§ **EXERCISE DETAILS**: Each record below is to be reproduced without any change.

===== DATASET EXCERPTS =====

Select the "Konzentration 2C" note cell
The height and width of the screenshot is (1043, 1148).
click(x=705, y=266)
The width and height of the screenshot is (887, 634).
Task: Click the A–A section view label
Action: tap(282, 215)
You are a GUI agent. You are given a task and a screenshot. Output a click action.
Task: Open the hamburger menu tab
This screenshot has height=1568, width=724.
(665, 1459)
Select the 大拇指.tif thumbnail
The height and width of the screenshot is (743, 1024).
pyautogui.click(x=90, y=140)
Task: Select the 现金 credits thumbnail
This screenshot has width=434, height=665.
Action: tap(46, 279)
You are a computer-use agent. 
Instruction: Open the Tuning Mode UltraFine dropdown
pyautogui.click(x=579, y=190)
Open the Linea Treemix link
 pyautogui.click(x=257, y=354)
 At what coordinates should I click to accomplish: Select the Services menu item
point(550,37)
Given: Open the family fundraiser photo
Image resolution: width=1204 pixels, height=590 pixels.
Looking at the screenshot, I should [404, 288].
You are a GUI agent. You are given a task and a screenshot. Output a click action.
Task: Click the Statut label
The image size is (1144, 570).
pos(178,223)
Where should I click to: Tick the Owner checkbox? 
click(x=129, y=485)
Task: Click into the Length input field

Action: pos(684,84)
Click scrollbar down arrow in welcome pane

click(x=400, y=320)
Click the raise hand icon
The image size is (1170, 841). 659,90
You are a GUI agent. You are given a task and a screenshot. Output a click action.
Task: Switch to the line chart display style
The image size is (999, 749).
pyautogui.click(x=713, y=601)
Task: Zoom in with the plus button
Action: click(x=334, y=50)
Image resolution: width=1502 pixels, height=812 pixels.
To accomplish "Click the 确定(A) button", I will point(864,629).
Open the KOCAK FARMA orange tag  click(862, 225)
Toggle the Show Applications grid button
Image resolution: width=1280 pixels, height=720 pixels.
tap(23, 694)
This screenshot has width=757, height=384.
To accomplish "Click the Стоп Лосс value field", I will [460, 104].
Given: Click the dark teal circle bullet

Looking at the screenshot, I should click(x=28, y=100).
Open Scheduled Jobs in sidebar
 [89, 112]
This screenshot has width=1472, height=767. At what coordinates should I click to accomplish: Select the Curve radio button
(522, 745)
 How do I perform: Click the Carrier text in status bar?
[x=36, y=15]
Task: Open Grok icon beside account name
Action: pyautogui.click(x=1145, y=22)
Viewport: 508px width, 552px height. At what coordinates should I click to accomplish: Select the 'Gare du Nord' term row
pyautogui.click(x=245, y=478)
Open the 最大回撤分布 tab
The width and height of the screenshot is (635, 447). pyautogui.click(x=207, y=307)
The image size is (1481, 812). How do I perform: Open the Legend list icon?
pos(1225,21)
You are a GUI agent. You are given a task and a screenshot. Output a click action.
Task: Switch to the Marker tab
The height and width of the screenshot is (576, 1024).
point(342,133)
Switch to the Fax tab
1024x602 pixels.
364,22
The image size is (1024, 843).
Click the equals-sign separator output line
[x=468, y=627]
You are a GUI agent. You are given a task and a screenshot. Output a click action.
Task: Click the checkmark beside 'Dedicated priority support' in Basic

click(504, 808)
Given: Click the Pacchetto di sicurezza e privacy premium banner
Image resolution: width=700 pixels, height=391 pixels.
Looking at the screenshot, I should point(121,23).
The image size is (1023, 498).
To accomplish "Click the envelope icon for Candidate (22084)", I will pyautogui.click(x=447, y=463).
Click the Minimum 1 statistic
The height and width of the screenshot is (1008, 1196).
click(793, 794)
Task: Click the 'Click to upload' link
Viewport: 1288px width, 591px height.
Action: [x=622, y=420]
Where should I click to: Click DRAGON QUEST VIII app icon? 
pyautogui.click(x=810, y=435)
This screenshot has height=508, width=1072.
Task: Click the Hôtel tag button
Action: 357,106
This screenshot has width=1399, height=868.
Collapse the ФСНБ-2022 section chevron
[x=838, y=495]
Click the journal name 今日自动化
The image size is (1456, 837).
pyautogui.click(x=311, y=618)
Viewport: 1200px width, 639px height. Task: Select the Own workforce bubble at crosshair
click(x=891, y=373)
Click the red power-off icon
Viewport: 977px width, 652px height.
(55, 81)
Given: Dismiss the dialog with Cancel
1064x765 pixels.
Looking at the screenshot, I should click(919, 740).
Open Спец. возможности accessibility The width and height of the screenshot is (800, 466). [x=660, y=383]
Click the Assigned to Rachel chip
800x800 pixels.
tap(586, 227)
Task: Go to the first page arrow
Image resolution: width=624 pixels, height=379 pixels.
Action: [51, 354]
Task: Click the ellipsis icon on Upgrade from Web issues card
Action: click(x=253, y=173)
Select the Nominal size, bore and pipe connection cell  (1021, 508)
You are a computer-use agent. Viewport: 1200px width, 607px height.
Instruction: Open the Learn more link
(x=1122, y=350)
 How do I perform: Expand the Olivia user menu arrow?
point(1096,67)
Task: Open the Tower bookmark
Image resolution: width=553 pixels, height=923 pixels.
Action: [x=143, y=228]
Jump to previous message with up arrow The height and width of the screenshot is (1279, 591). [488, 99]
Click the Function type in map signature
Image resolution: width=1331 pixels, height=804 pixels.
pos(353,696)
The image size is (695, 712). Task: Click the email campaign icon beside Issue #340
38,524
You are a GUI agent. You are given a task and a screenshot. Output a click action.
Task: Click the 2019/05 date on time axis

=====

§ **SOLUTION TO THIS PROBLEM**:
Select the "Konzentration 2C" note cell
The height and width of the screenshot is (1043, 1148).
click(x=705, y=266)
The width and height of the screenshot is (887, 634).
Task: Click the A–A section view label
Action: tap(282, 215)
You are a GUI agent. You are given a task and a screenshot. Output a click action.
Task: Open the hamburger menu tab
This screenshot has height=1568, width=724.
(665, 1459)
Select the 大拇指.tif thumbnail
The height and width of the screenshot is (743, 1024).
pyautogui.click(x=90, y=140)
Task: Select the 现金 credits thumbnail
This screenshot has width=434, height=665.
Action: tap(46, 279)
You are a computer-use agent. 
Instruction: Open the Tuning Mode UltraFine dropdown
pyautogui.click(x=579, y=190)
Open the Linea Treemix link
 pyautogui.click(x=257, y=354)
 At what coordinates should I click to accomplish: Select the Services menu item
point(550,37)
Given: Open the family fundraiser photo
Image resolution: width=1204 pixels, height=590 pixels.
Looking at the screenshot, I should [404, 288].
You are a GUI agent. You are given a task and a screenshot. Output a click action.
Task: Click the Statut label
The image size is (1144, 570).
pos(178,223)
Where should I click to: Tick the Owner checkbox? 
click(x=129, y=485)
Task: Click into the Length input field

Action: pos(684,84)
Click scrollbar down arrow in welcome pane

click(x=400, y=320)
Click the raise hand icon
The image size is (1170, 841). 659,90
You are a GUI agent. You are given a task and a screenshot. Output a click action.
Task: Switch to the line chart display style
The image size is (999, 749).
pyautogui.click(x=713, y=601)
Task: Zoom in with the plus button
Action: click(x=334, y=50)
Image resolution: width=1502 pixels, height=812 pixels.
To accomplish "Click the 确定(A) button", I will point(864,629).
Open the KOCAK FARMA orange tag  click(862, 225)
Toggle the Show Applications grid button
Image resolution: width=1280 pixels, height=720 pixels.
tap(23, 694)
This screenshot has width=757, height=384.
To accomplish "Click the Стоп Лосс value field", I will [460, 104].
Given: Click the dark teal circle bullet

Looking at the screenshot, I should click(x=28, y=100).
Open Scheduled Jobs in sidebar
 [89, 112]
This screenshot has width=1472, height=767. At what coordinates should I click to accomplish: Select the Curve radio button
(522, 745)
 How do I perform: Click the Carrier text in status bar?
[x=36, y=15]
Task: Open Grok icon beside account name
Action: pyautogui.click(x=1145, y=22)
Viewport: 508px width, 552px height. At what coordinates should I click to accomplish: Select the 'Gare du Nord' term row
pyautogui.click(x=245, y=478)
Open the 最大回撤分布 tab
The width and height of the screenshot is (635, 447). pyautogui.click(x=207, y=307)
The image size is (1481, 812). How do I perform: Open the Legend list icon?
pos(1225,21)
You are a GUI agent. You are given a task and a screenshot. Output a click action.
Task: Switch to the Marker tab
The height and width of the screenshot is (576, 1024).
point(342,133)
Switch to the Fax tab
1024x602 pixels.
364,22
The image size is (1024, 843).
Click the equals-sign separator output line
[x=468, y=627]
You are a GUI agent. You are given a task and a screenshot. Output a click action.
Task: Click the checkmark beside 'Dedicated priority support' in Basic

click(504, 808)
Given: Click the Pacchetto di sicurezza e privacy premium banner
Image resolution: width=700 pixels, height=391 pixels.
Looking at the screenshot, I should point(121,23).
The image size is (1023, 498).
To accomplish "Click the envelope icon for Candidate (22084)", I will pyautogui.click(x=447, y=463).
Click the Minimum 1 statistic
The height and width of the screenshot is (1008, 1196).
click(793, 794)
Task: Click the 'Click to upload' link
Viewport: 1288px width, 591px height.
Action: [x=622, y=420]
Where should I click to: Click DRAGON QUEST VIII app icon? 
pyautogui.click(x=810, y=435)
This screenshot has height=508, width=1072.
Task: Click the Hôtel tag button
Action: 357,106
This screenshot has width=1399, height=868.
Collapse the ФСНБ-2022 section chevron
[x=838, y=495]
Click the journal name 今日自动化
The image size is (1456, 837).
pyautogui.click(x=311, y=618)
Viewport: 1200px width, 639px height. Task: Select the Own workforce bubble at crosshair
click(x=891, y=373)
Click the red power-off icon
Viewport: 977px width, 652px height.
(55, 81)
Given: Dismiss the dialog with Cancel
1064x765 pixels.
Looking at the screenshot, I should click(919, 740).
Open Спец. возможности accessibility The width and height of the screenshot is (800, 466). [x=660, y=383]
Click the Assigned to Rachel chip
800x800 pixels.
tap(586, 227)
Task: Go to the first page arrow
Image resolution: width=624 pixels, height=379 pixels.
Action: [51, 354]
Task: Click the ellipsis icon on Upgrade from Web issues card
Action: click(x=253, y=173)
Select the Nominal size, bore and pipe connection cell  (1021, 508)
You are a computer-use agent. Viewport: 1200px width, 607px height.
Instruction: Open the Learn more link
(x=1122, y=350)
 How do I perform: Expand the Olivia user menu arrow?
point(1096,67)
Task: Open the Tower bookmark
Image resolution: width=553 pixels, height=923 pixels.
Action: [x=143, y=228]
Jump to previous message with up arrow The height and width of the screenshot is (1279, 591). [488, 99]
Click the Function type in map signature
Image resolution: width=1331 pixels, height=804 pixels.
pos(353,696)
The image size is (695, 712). Task: Click the email campaign icon beside Issue #340
38,524
You are a GUI agent. You are given a task and a screenshot. Output a click action.
Task: Click the 2019/05 date on time axis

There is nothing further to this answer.